GDP – Fourth Quarter 2009 (Second Estimate)
“Real gross domestic product — the output of goods and services produced by labor and property located in the United States — increased at an annual rate of 5.9 percent in the fourth quarter of 2009 (that is, from the third quarter to the fourth quarter) according to the “second” estimate released by the Bureau of Economic Analysis”
Wow, awesome, super, start hiring people, recovery is here! Errrrt! Not so fast. While this should be taken as positive economic news on it’s face, I am afraid to be a Debbie Downer, but reality checks are my speciality. Inside the numbers, the revised estimate from 5.7% to 5.9% comes from gross private domestic investment which indicates that businesses are leading the recovery and the change in private inventories which showed the biggest upward revision to make up for 3.9% of the 5.9% GDP growth. Nerdy economists (the original Debbie Downers) however are not impressed with this revision as a sign of economic health rather a belief that recovery is sure to come…but not here yet. So, I guess that is the good news. The bummer of the 4Q GDP is that personal consumption is weak which, given the high unemployment and underemployment rate, is understandable as people are just unable to spend money – both paper and plastic.

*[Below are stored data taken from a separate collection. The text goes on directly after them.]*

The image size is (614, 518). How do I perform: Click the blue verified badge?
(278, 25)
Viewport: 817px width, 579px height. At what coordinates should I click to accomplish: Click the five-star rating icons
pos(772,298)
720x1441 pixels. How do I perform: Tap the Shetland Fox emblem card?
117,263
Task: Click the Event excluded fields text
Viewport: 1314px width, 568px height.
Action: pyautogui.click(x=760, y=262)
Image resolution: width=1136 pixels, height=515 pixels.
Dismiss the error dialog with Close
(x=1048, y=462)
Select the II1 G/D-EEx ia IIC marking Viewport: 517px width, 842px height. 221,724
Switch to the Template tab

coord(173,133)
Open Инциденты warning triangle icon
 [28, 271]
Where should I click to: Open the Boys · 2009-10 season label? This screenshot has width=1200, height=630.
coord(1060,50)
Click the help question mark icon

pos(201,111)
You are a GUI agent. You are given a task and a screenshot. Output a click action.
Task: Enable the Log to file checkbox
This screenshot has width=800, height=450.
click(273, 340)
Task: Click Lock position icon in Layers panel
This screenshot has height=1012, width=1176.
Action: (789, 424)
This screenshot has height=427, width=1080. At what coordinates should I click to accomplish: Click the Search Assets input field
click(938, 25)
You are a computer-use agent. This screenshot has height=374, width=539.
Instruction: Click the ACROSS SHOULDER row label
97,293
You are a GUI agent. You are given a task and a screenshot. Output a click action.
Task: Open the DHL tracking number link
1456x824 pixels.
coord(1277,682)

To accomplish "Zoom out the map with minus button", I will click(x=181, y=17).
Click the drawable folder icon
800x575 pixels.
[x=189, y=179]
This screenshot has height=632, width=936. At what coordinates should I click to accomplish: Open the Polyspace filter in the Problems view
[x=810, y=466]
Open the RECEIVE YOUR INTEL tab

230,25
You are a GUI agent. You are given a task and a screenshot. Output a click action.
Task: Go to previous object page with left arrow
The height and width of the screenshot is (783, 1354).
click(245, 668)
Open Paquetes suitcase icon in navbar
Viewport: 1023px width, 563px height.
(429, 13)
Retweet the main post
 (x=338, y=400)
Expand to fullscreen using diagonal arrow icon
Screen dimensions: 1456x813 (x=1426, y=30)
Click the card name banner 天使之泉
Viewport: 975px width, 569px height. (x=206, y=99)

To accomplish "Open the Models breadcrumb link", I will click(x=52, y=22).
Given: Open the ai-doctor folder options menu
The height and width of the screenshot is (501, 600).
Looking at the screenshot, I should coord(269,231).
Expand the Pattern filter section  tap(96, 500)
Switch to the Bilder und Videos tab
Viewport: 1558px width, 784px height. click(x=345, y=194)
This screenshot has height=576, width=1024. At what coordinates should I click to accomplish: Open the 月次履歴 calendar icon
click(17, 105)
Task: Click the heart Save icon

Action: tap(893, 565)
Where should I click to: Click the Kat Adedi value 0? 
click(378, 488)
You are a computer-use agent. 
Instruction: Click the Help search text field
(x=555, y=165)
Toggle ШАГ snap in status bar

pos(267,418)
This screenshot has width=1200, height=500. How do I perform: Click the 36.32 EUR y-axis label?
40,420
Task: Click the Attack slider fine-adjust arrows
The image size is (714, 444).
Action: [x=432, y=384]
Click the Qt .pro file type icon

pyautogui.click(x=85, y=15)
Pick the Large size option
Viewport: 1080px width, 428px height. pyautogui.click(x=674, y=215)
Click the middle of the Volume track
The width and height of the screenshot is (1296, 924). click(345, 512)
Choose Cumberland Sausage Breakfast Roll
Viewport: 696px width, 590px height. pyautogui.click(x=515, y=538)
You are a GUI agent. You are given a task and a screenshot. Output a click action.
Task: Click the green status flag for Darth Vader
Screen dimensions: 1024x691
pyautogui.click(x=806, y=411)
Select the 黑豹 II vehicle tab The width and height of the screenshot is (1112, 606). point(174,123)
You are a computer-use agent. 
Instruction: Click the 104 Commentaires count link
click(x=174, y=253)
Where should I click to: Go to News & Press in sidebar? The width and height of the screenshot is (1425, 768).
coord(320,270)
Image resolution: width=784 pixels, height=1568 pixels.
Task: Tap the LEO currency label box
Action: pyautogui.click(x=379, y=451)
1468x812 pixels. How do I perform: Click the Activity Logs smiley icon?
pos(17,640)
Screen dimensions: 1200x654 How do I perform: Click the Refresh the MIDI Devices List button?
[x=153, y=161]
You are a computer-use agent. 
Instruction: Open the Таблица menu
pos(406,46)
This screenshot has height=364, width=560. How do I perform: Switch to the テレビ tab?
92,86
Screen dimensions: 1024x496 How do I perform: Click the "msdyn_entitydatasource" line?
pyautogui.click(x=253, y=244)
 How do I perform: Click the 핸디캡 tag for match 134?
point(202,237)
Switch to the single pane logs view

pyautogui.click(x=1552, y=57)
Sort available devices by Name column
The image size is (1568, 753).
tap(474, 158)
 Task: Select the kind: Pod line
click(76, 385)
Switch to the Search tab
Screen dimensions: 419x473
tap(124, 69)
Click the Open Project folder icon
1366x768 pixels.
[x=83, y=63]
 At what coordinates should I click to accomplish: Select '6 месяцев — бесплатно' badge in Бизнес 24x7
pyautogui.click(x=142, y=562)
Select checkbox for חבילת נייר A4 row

Consumer spending accounts for a large part of GDP – almost 70% – so we need that to rise or else growth in the next couple quarters will go down. However, we cannot go into additional debt for consumption sake. Cases in point: Consumer debt: $13.5 trilly, Non-financial business sector debt: $11 trilly, Financial sector business debt : $16 trilly, State & gov’t local debt: $2.3 trilly, federal debt – not including future entitlements: $7.5 trilly (“Trilly” is my cute word for “trillion” as in trillions of dollars, eases the pain. ) Net exports increased from 1.9% to 2.3% – Hooray! But imports were revised up from 1.4% to 2% – Boooo! While I am happy to see the GDP revised upward we have a long way to go. Baby steps people.